Boies, somewhat flummoxed, began his answer, "I think that it would be unusual. I haven’t really thought about that question." Boies’ admission that he had never thought about the large question of political philosophy involved in the Florida turmoil was altogether believable.
Given the spirit of contemporary liberalism, and given the culture of the trial lawyers’ profession, in which the spirit of judicially driven liberalism is distilled to its essence, it indeed probably has never occurred to Boies that, in a republic, legislatures might have policy-making powers equal to, let alone superior to, those of courts. Recovering his equilibrium, Boies replied to Kennedy that, yes, it would be contrary to the federal law for Florida’s Legislature to have done what Florida’s highest court did because that "would be a legislative enactment, as opposed to a judicial interpretation of an existing law."
Note well: Boies said it would have violated that federal "prior to Election Day" law if Florida’s Legislature had created precisely the same post-election facts that Florida’s court created. This sad and awful month will be partly redeemed if it brings to a rolling boil a new chapter in America’s political argument, a chapter concerning government by courts.
Until now, the central question in that argument has been: How much government do we want? For some while — at least since the New Deal — the basic answer has been clear: Lots of it. But now that question about the quantity of government should be supplanted at the center of political discourse by this question: What should be the principal source of government — the judiciary or the political branches?

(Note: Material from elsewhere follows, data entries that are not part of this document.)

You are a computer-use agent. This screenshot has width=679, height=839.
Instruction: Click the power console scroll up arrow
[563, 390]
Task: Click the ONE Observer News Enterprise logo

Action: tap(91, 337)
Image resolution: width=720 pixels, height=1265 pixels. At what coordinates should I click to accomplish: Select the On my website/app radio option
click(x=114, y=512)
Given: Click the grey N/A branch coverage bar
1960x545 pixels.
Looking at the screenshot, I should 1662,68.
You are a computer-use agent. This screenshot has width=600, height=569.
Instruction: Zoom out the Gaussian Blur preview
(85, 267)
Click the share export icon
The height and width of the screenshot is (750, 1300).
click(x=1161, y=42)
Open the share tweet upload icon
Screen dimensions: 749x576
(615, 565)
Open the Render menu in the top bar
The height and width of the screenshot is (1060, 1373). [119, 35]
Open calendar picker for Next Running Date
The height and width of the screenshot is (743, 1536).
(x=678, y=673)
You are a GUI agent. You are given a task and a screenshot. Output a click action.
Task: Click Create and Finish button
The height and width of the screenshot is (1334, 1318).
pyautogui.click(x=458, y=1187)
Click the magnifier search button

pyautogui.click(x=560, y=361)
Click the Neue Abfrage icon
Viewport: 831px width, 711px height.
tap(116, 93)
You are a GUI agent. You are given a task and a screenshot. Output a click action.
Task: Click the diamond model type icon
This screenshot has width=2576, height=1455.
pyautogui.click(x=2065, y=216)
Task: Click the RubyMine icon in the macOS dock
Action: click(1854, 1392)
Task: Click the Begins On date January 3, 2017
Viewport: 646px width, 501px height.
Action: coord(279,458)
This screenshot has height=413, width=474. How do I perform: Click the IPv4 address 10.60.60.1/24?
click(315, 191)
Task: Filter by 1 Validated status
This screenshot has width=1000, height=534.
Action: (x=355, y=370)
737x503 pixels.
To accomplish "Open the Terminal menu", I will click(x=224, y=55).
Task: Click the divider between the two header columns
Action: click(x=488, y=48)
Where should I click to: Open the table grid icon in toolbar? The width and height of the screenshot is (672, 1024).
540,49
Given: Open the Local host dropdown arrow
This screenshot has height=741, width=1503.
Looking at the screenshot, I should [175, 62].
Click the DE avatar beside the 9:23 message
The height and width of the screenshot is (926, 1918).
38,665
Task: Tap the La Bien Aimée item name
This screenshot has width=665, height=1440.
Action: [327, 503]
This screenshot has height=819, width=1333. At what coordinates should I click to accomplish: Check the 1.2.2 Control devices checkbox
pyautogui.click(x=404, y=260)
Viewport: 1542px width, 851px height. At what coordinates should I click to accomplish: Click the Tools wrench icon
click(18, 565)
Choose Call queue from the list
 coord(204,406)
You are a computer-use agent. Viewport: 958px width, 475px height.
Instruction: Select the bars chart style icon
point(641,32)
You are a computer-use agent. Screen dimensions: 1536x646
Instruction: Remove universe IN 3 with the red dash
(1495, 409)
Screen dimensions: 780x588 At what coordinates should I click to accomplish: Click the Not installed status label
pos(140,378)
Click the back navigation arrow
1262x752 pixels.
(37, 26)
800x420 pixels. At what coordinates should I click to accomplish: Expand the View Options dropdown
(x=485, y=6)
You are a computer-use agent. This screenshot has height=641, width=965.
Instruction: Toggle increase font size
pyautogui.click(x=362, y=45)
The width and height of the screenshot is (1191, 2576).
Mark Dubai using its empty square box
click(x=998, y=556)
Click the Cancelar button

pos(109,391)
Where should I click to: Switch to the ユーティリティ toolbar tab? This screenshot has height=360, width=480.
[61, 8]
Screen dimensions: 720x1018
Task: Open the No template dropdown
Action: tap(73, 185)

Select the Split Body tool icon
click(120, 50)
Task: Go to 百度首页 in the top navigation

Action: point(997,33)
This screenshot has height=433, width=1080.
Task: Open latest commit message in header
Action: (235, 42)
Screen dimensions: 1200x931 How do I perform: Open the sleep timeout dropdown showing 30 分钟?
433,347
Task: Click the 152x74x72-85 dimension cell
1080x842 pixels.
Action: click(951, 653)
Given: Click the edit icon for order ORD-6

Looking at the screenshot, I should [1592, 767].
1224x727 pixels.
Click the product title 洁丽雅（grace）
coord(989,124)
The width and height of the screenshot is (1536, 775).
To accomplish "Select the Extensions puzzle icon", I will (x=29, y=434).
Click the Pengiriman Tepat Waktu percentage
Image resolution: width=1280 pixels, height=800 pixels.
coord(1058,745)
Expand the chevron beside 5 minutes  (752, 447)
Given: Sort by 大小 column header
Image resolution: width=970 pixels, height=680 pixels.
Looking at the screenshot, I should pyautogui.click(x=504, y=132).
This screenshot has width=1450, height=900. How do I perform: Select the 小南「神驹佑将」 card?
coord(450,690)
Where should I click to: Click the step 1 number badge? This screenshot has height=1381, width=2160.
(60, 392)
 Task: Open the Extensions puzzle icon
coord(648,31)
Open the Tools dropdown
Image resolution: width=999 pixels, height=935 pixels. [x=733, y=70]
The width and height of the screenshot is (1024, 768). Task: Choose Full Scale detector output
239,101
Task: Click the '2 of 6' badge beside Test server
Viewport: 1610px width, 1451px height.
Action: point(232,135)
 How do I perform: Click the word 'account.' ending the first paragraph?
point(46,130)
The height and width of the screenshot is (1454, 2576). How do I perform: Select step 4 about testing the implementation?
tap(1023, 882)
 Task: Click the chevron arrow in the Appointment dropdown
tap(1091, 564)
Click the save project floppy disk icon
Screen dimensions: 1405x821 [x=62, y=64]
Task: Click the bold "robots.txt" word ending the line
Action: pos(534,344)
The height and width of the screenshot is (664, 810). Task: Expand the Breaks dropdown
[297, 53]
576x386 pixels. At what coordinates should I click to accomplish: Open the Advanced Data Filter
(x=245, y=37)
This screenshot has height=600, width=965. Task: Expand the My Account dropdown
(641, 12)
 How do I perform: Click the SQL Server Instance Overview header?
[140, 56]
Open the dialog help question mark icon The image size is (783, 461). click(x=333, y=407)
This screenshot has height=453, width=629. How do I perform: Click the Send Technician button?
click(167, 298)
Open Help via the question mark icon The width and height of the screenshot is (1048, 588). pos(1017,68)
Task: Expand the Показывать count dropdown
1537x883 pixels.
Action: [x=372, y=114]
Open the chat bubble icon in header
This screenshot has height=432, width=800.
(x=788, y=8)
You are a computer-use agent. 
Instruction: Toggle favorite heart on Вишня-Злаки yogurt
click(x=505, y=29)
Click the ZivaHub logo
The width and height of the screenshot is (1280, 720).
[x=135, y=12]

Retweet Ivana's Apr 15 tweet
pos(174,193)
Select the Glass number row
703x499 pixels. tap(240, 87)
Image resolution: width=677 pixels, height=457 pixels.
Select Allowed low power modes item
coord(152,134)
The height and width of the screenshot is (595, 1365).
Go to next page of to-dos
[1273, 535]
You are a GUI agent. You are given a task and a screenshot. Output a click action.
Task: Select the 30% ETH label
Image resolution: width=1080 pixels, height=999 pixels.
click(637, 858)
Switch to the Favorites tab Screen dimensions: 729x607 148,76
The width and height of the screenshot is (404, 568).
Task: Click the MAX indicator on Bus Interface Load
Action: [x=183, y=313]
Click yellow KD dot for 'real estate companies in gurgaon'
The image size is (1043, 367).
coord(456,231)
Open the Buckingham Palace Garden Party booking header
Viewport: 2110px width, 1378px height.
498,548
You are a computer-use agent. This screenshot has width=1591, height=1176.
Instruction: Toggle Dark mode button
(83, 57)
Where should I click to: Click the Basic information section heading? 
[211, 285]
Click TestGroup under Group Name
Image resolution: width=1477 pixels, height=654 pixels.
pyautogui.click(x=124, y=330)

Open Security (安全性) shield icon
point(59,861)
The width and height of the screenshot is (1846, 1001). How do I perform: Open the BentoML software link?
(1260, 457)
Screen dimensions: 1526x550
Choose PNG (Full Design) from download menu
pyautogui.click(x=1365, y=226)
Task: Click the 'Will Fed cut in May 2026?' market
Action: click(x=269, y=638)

This question, and the exchange between Kennedy and Boies, is, of course, also pertinent to the Constitution’s Article II stipulation that "each state shall appoint" presidential electors "in such manner as the legislature thereof may direct" (emphasis added). Regarding this, Gore’s lawyers argue, in effect, that the word "legislature" in Article II should be read as "the legislature, as its statutes are filtered through improvising state judges." Which brings us to an exchange between Boies and Justice Sandra Day O’Connor, who, like Kennedy, is often a swing vote on a court that last term produced 19 decisions by 5-4 margins.
When Boies, in a colloquy with Justice Antonin Scalia, said the U.S. Supreme Court has generally shown "deference to state supreme court decisions," O’Connor pounced. Citing Article II’s presumption of the plenary power of state legislatures regarding presidential elections, she asked Boies this: Must not a state court, in interpreting a legislative act, "give special deference to the legislature’s choices insofar as a presidential election is concerned?"
Boies again said that what Florida’s Supreme Court did was "within the normal ambit of judicial interpretation" of the legislature’s handiwork. But the problem with American governance today is what has become normal in the name of judicial interpretation. O’Connor replied:
"I’m sorry. You are responding as though there were no special burden (for state courts) to show some deference to legislative choices in this one context. Not when courts review laws generally, for general elections, but in the context of selection of presidential electors, isn’t there a big red flag up there, ‘Watch out’?"
But to Boies, his client the vice president and other advocates of liberalism by judicial fiat, the idea of deference to the political branches of government is like a red flag to a bull. What began in Florida as an argument about who will be the next president has become something much larger and more lasting — an argument about the proper sources of government in this republic.